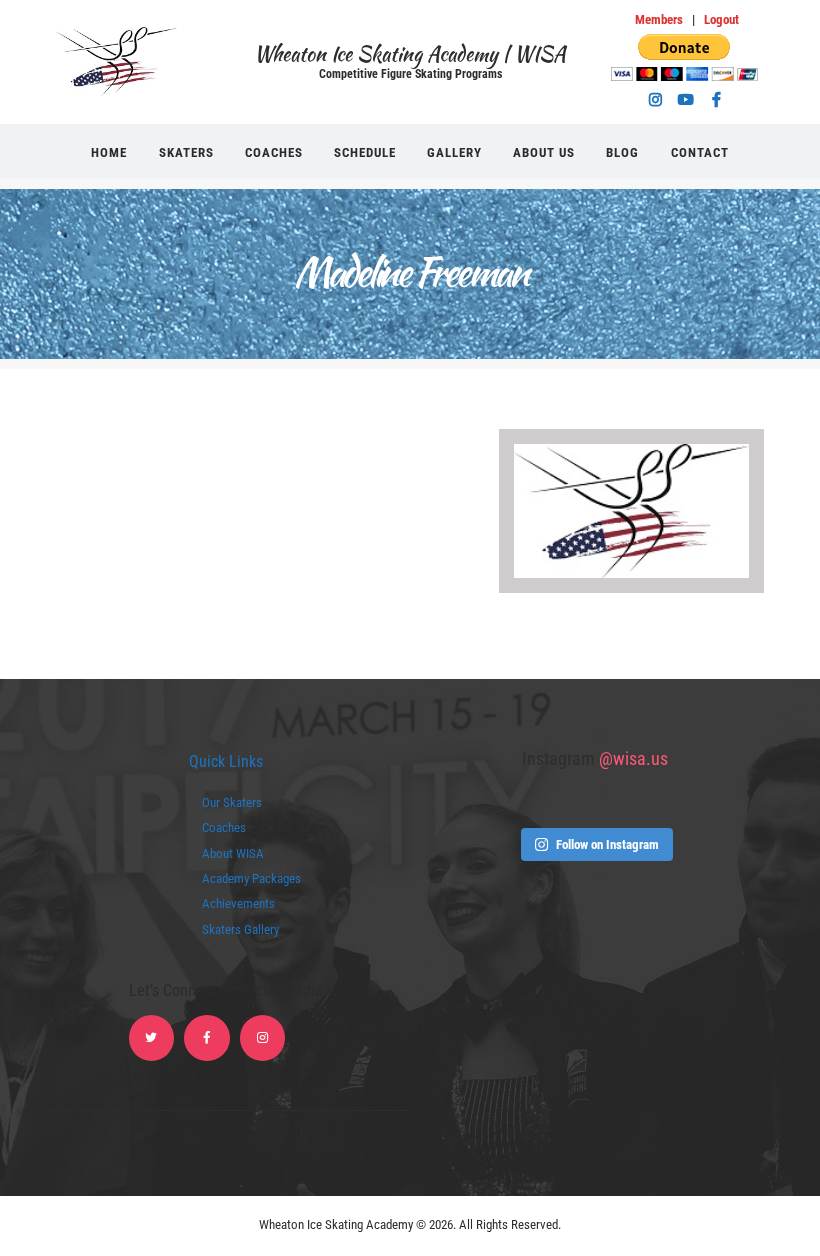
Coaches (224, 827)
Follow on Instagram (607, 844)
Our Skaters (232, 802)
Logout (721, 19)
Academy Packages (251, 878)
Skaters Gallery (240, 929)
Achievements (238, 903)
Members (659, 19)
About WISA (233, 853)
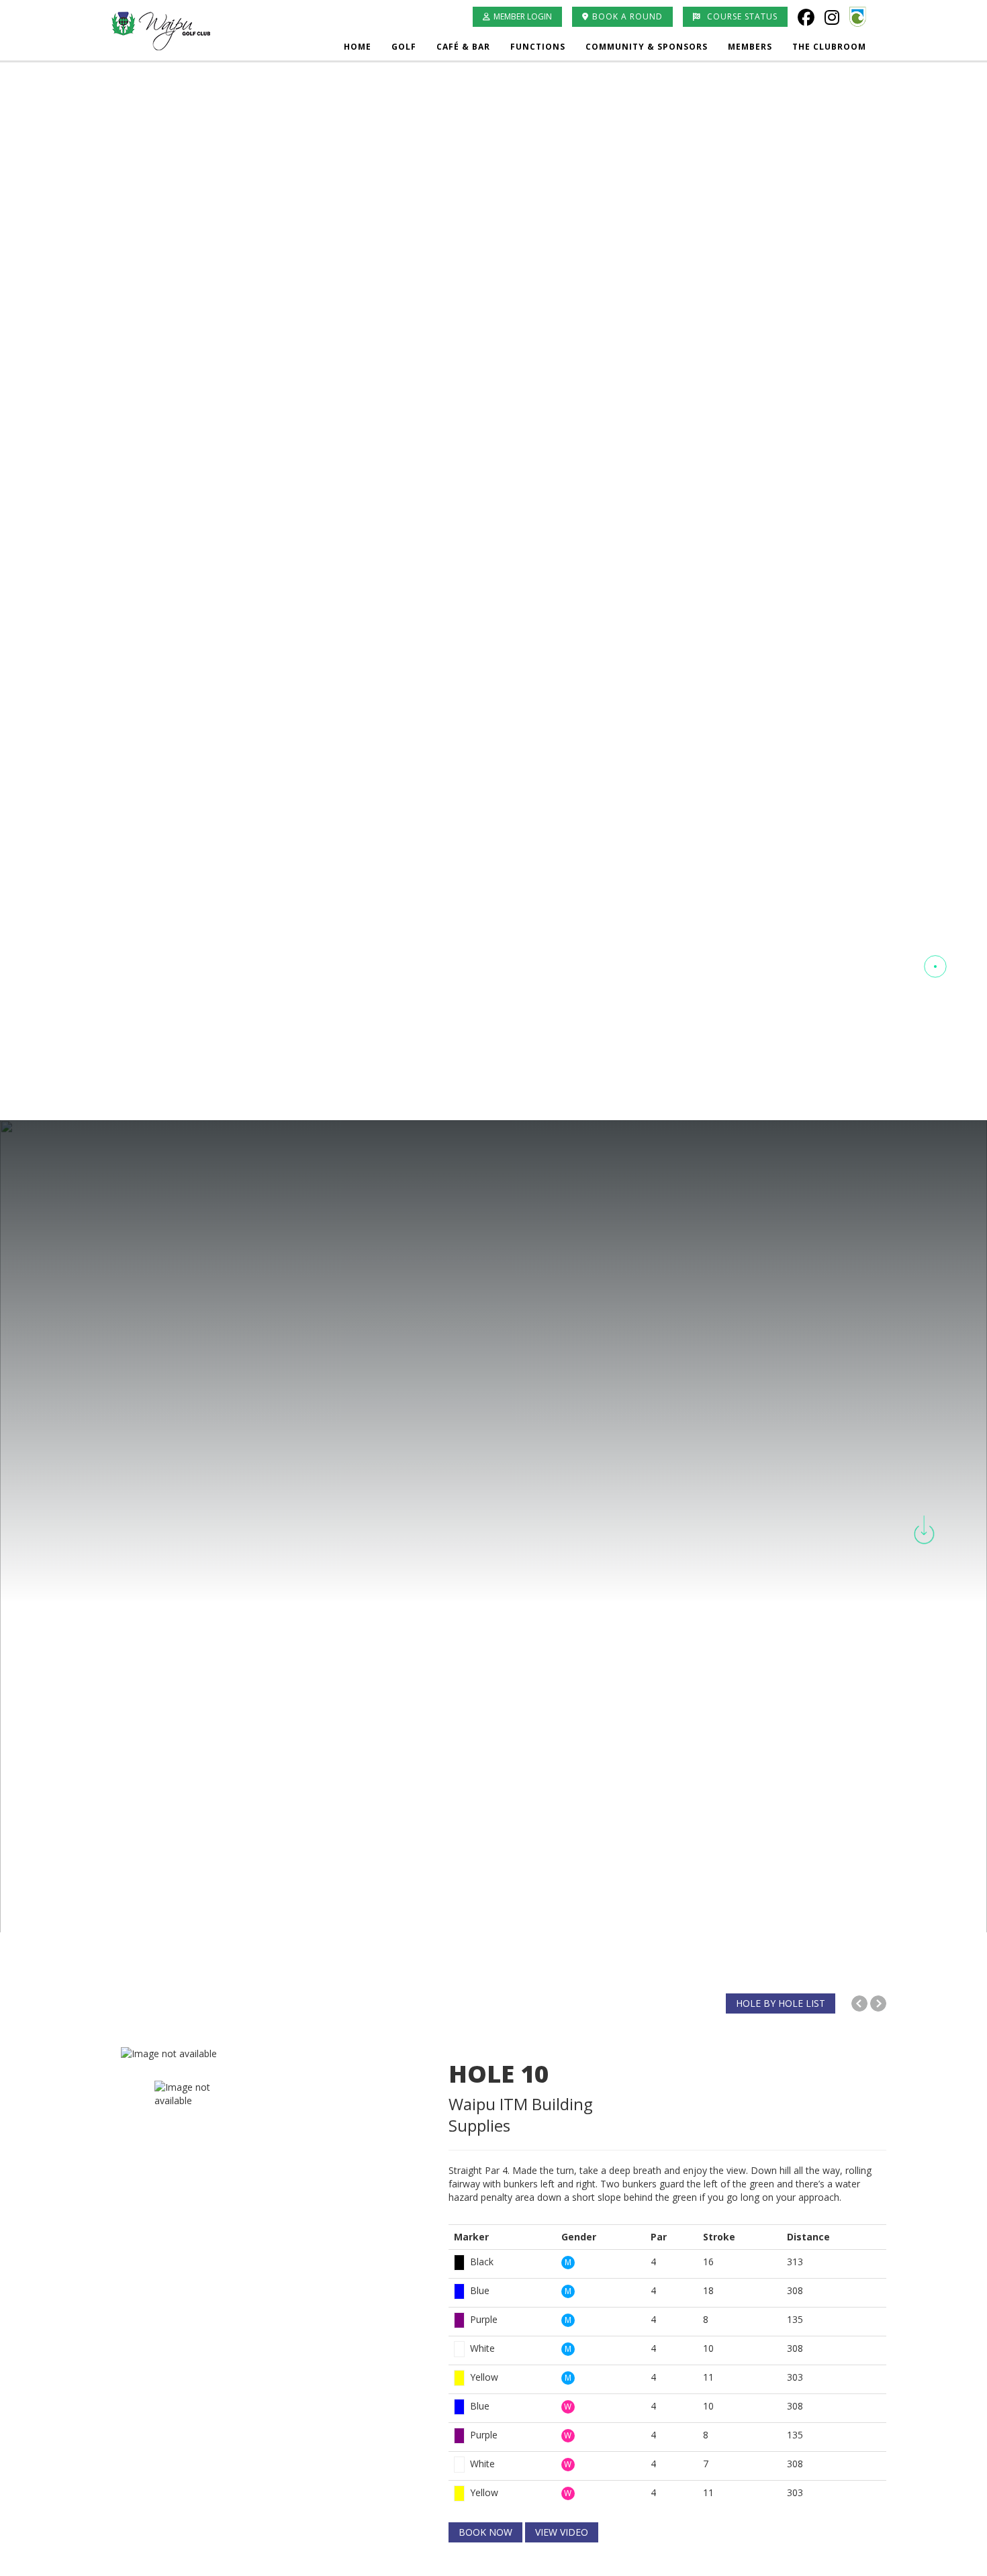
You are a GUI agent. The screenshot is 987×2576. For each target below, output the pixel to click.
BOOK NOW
┄┄┄┄┄┄┄┄┄┄┄┄┄┄┄┄┄┄┄┄
### Work request
Output the material above word for word. Leave out its images.

### Response
Coaches (224, 827)
Follow on Instagram (607, 844)
Our Skaters (232, 802)
Logout (721, 19)
Academy Packages (251, 878)
Skaters Gallery (240, 929)
Achievements (238, 903)
Members (659, 19)
About WISA (233, 853)
You are a GUI agent. The screenshot is 987×2576. For each target below, output the pixel to click.
BOOK NOW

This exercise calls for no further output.